PERMIT a traveller, who is your countryman, to give you an account of one of his excursions in the vicinity of London. Your graceful manners and charming conversation enable you to give and receive pleasure in the brilliant circles of fashionable society :-yet I know you do not despise the beauties of the country, and that you willingly forsake the splendid drawing-room for the tranquil enjoyment of green fields and shady groves. This encourages me to address to you my recollections of Richmond.

Having determined to pass my Sunday in viewing the picturesque scenery around Richmond Hill, I secured the last vacant place on the top of one of the stage coaches, which as I have before observed, are very different from the humble vehicles of Saint Germain and Saint Cloud. In an hour and a half after starting from town, we alighted at a village, where each of the passengers paid two shillings to the driver. I was obliged to guess

that we were at Richmond, for I had addressed several questions to the person who sat next me on the coach; but John Bull is often more taciturn on Sunday than during the rest of the week. Discouraged by my neighbour's monosyllabic answers, I abandoned all attempts at entering into conversation, and was compelled to content myself with being a silent observer of the surrounding scenery. Our road lay between fertile meadows, the trees on the either side occasionally forming arches of foliage above our heads; and we sometimes passed by rows of houses with flower-plots before them, and with their walls ornamented with festoons of verdure.

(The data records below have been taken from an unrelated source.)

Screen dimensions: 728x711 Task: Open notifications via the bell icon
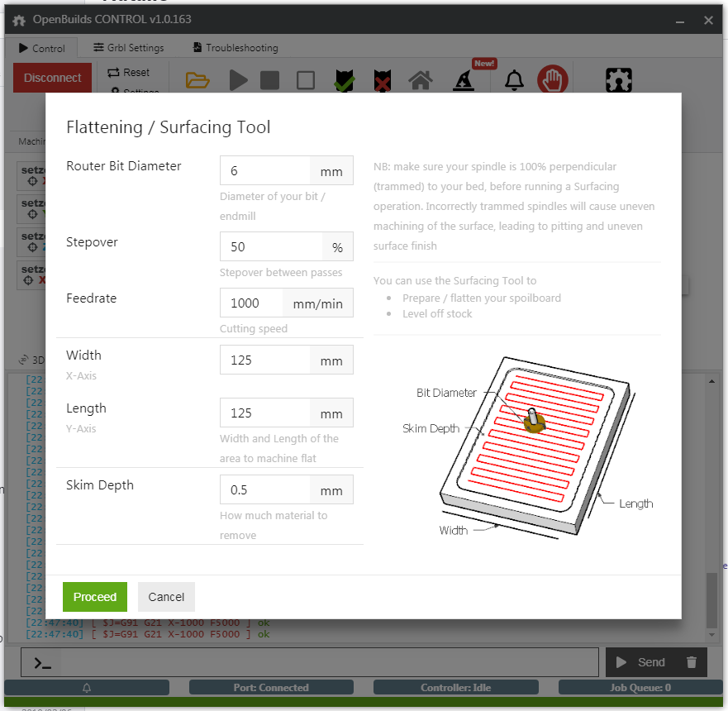(514, 80)
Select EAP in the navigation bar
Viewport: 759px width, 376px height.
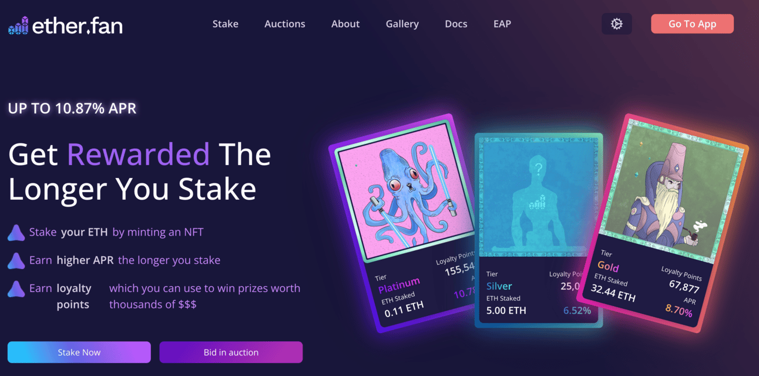tap(502, 24)
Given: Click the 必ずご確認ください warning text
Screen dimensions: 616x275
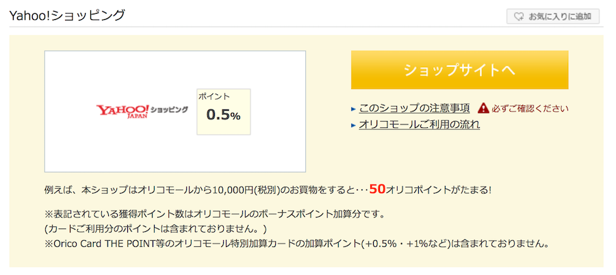Looking at the screenshot, I should click(530, 108).
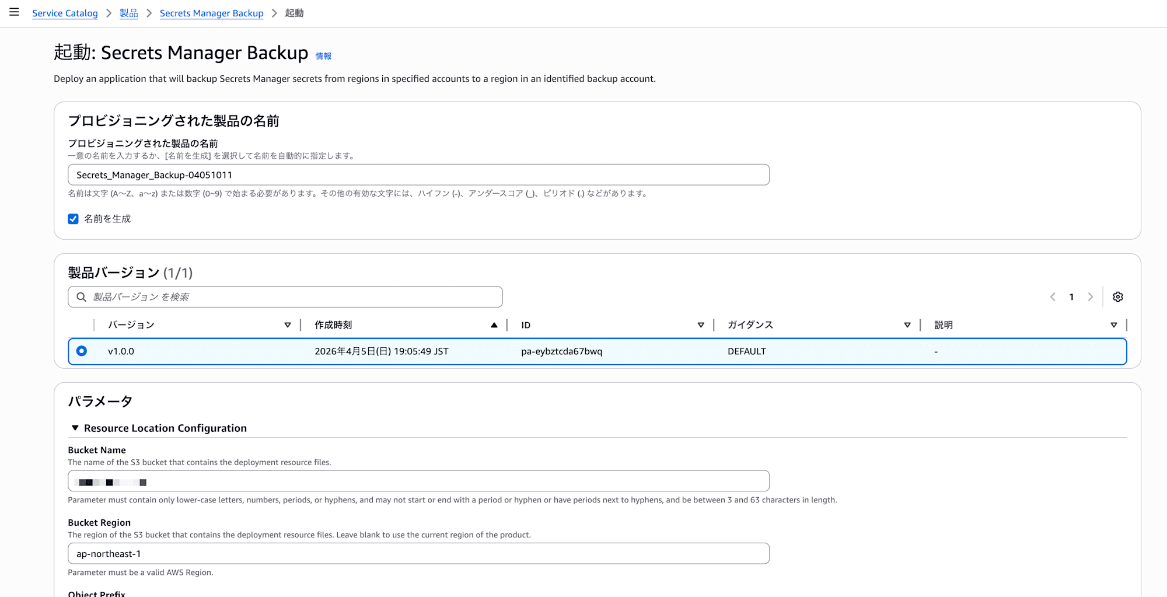Sort the ガイダンス column dropdown arrow

tap(907, 325)
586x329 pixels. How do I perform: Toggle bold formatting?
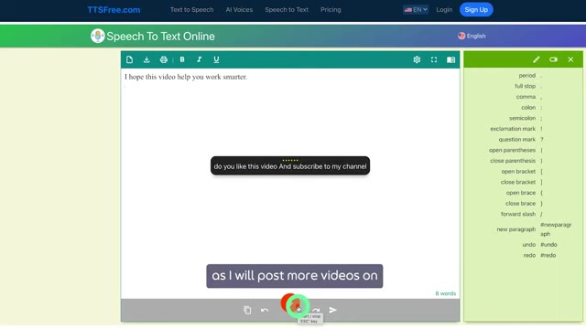182,59
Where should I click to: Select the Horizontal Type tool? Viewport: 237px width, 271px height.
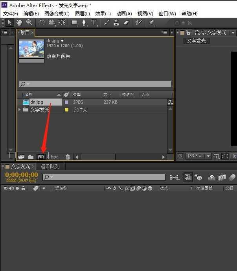point(94,23)
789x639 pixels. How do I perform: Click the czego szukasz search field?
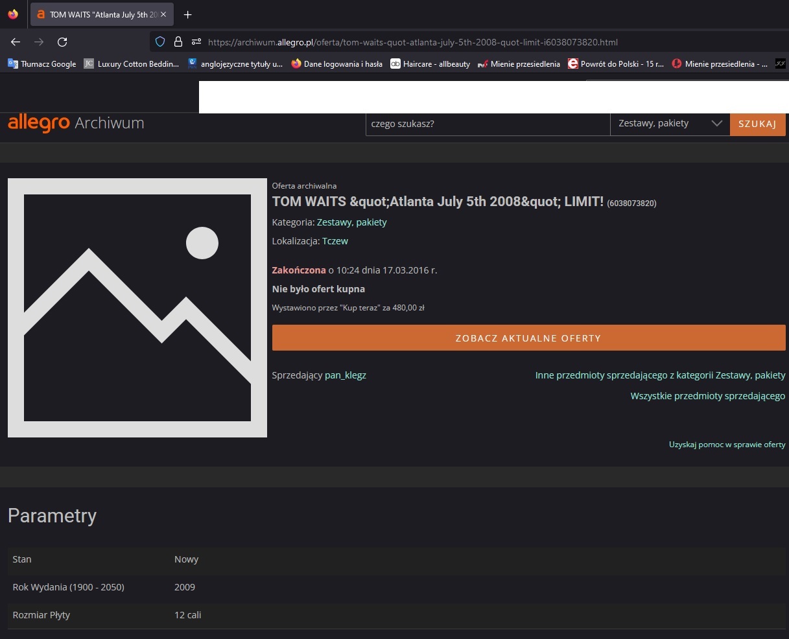[488, 123]
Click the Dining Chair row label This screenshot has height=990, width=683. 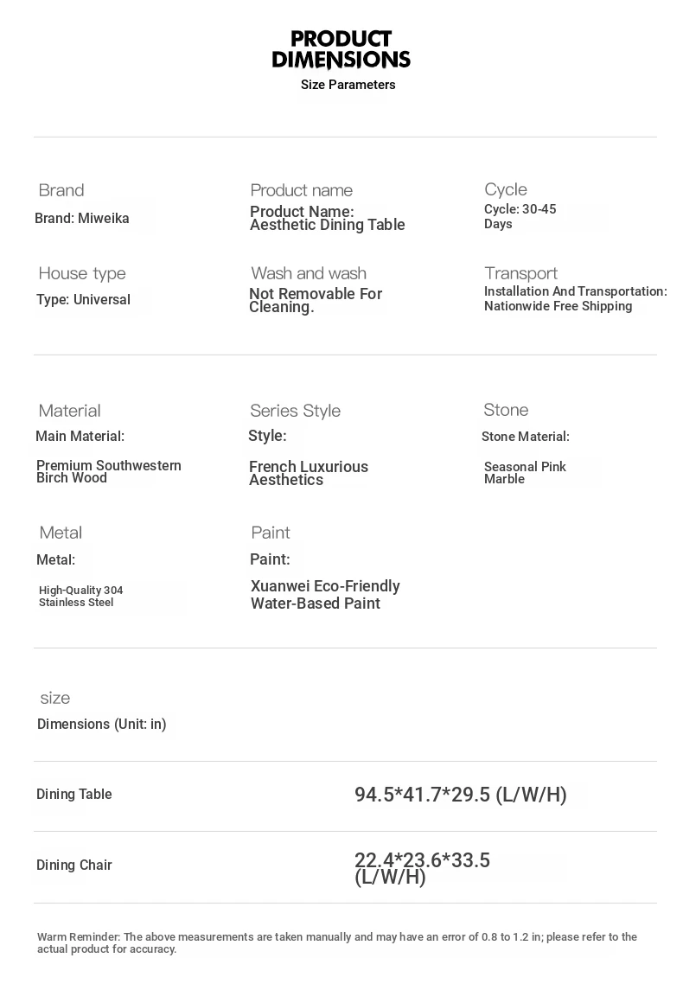click(x=74, y=865)
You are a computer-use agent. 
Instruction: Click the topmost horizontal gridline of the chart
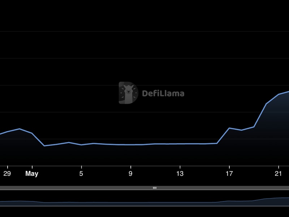(x=145, y=31)
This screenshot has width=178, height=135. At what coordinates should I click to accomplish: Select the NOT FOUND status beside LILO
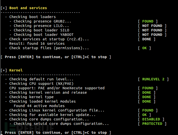[152, 26]
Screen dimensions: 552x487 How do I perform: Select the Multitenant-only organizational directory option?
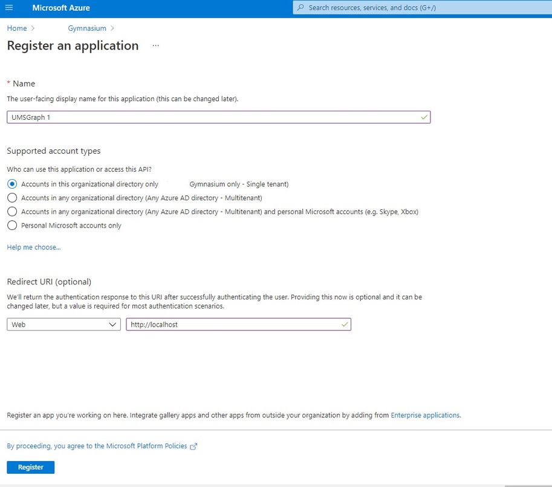[12, 198]
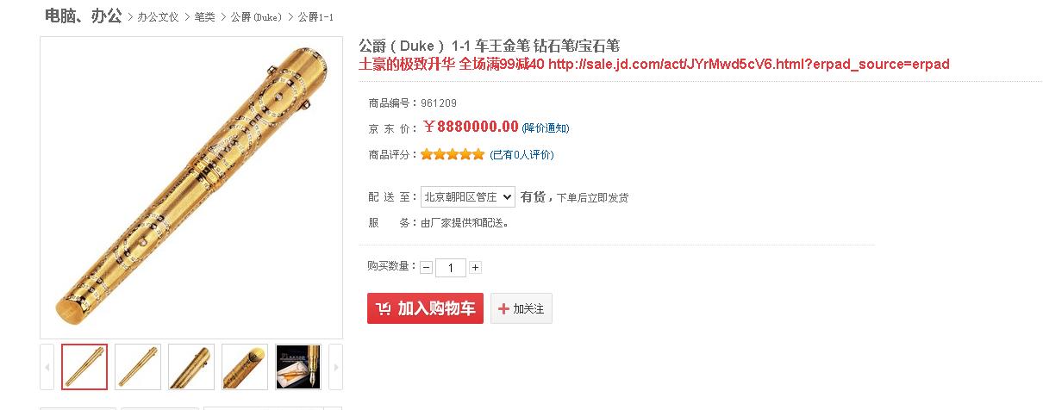
Task: Open the 办公文仪 breadcrumb link
Action: pyautogui.click(x=158, y=17)
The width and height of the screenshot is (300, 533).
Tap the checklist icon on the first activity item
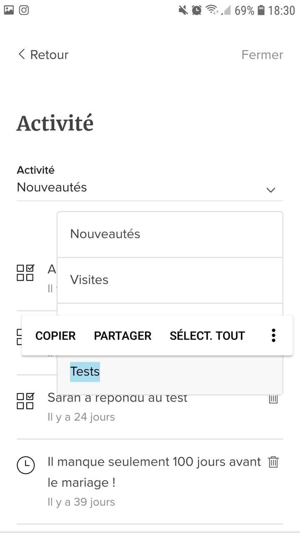point(25,273)
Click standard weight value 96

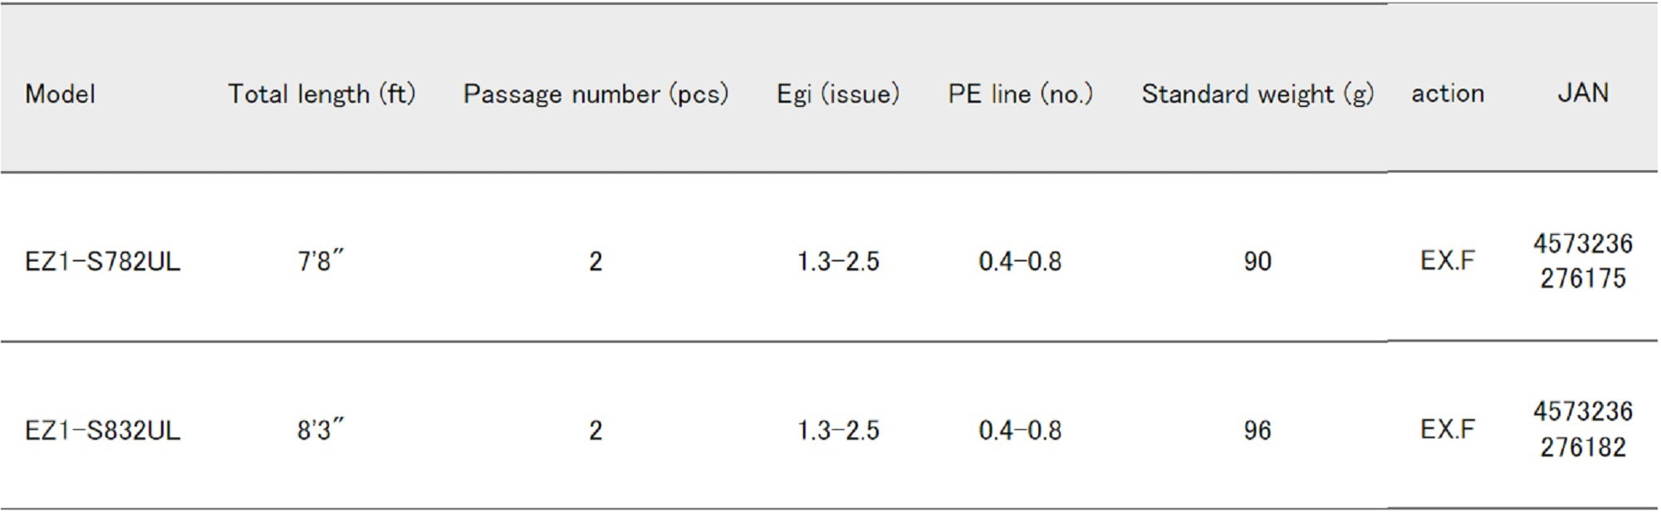pyautogui.click(x=1257, y=430)
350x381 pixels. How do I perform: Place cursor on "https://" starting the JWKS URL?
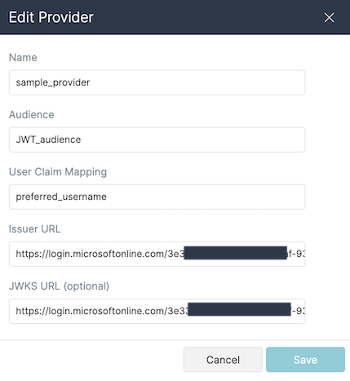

At intervals we caught glimpses of the peaceful waves of the river, which is only half seen on account of its banks, and which here flows with grace rather than majesty. I repaired to the top of an ascending street, with as much eagerness and curiosity as though I had been on the point of discovering an unknown land. I would not turn my head, until I reached the highest point of the ascent, and at length I found unfolded around me the lovely scenes described by Thomson.

At the depth of three hundred feet beneath me, there extended an ocean of verdure, over which were here and there scattered, like islands, groupes of elm trees and gigantic oaks; the whole forming one vast forest, as elegant and ornamental as a grove. One is at a loss to guess what magic imparts so lovely and varied an effect to a picture whose plan is so simple, and whose chaste unifor

mity is undisturbed by any remarkable object: it can only be the recollection of the poet's strains which carry the eye beyond the boundless landscape, to where " majestic Windsor lifts his princely brow," to " huge Aujusta," or to the enchanting retreat of the Muse who interpreted the sorrows of Heloisa. Poor Jeannie Deans! I recollected what were your sensations on Richmond Hill! The characters of Sir W. Scott seem to belong to every scene in which the most trivial event of their history is described to have taken place.

I am not surprised that a traveller, who, however, is more frequently English than French, should have been smartly reprimanded in the Quarterly Review, for declaring that at Richmond the Thames is merely a little stream which might be easily drained. To drain the Thames! Was ever such an idea conceived? English pride would rather doom all the travellers in the world to perish in its waves! What would the critic have said, had he heard the anecdote of a coxcomb, who came all the way from Paris, for the express purpose of viewing the prospect from Richmond Hill, and after looking about him for a few moments with an air of indifference, he turned on his heel and said "This is pretty enough to be sure; but take away the verdure and the water, and what is it!"

This enchanting spot awakened in the simple heart of Jeannie Deans, the recollections of her native country.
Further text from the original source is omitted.